Stored records:
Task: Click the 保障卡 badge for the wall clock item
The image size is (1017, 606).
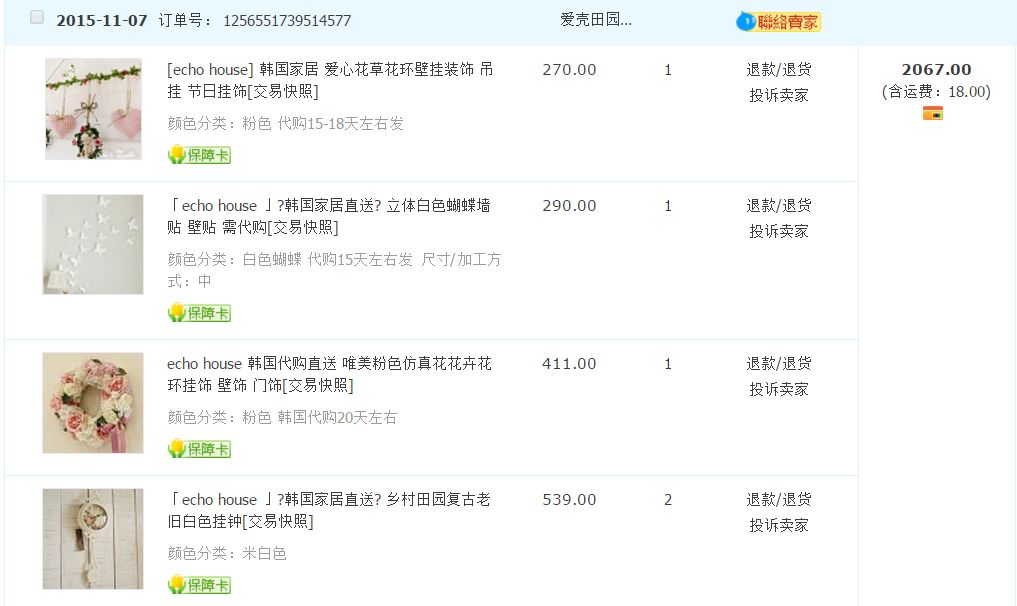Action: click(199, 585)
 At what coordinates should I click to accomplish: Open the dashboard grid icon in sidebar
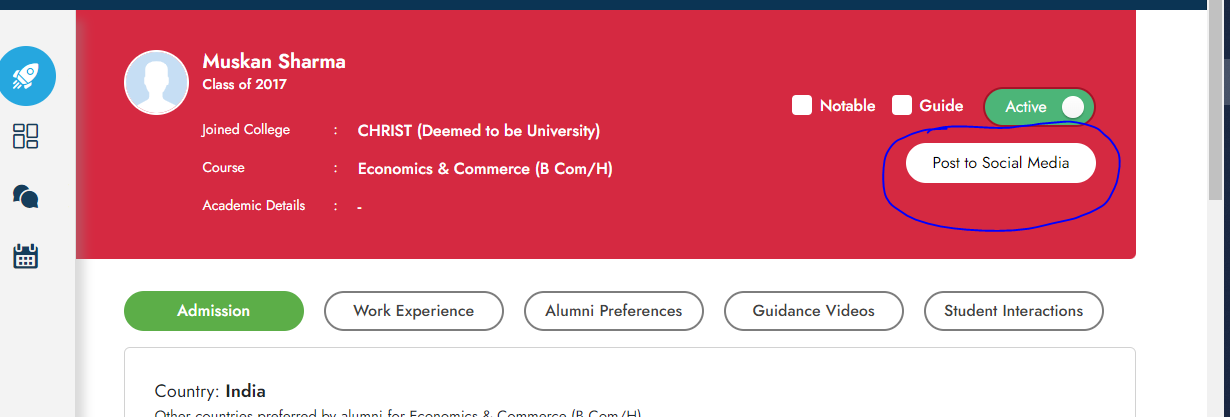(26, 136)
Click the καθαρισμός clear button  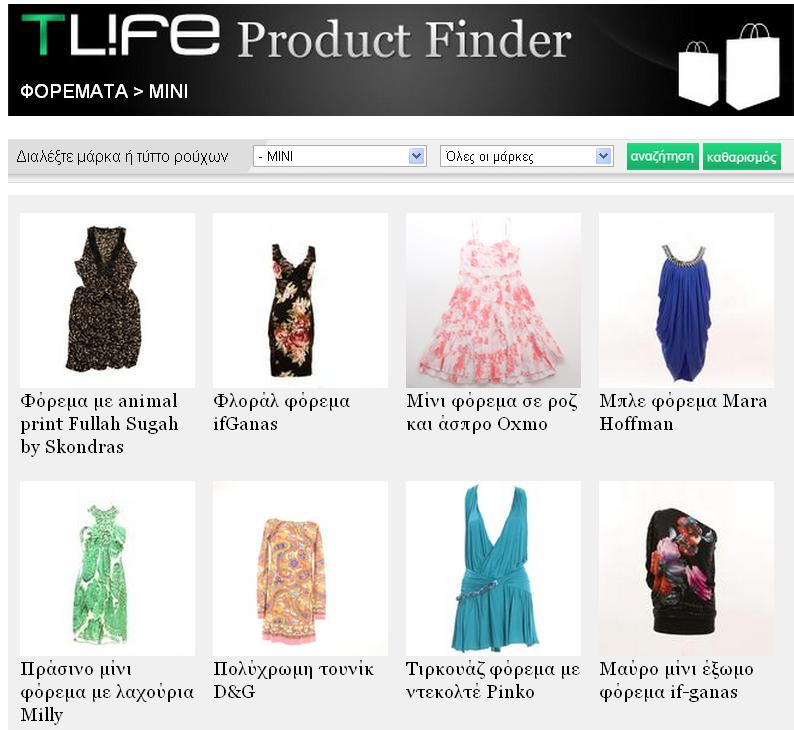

| WHAT THE TASK REQUIRES |
Restate the records above in full and word for word, but do not carry over any pictures.

| EXERCISE ANSWER |
Task: Click the 保障卡 badge for the wall clock item
The image size is (1017, 606).
Action: click(199, 585)
 At what coordinates should I click to accomplish: Open the dashboard grid icon in sidebar
(26, 136)
Click the καθαρισμός clear button  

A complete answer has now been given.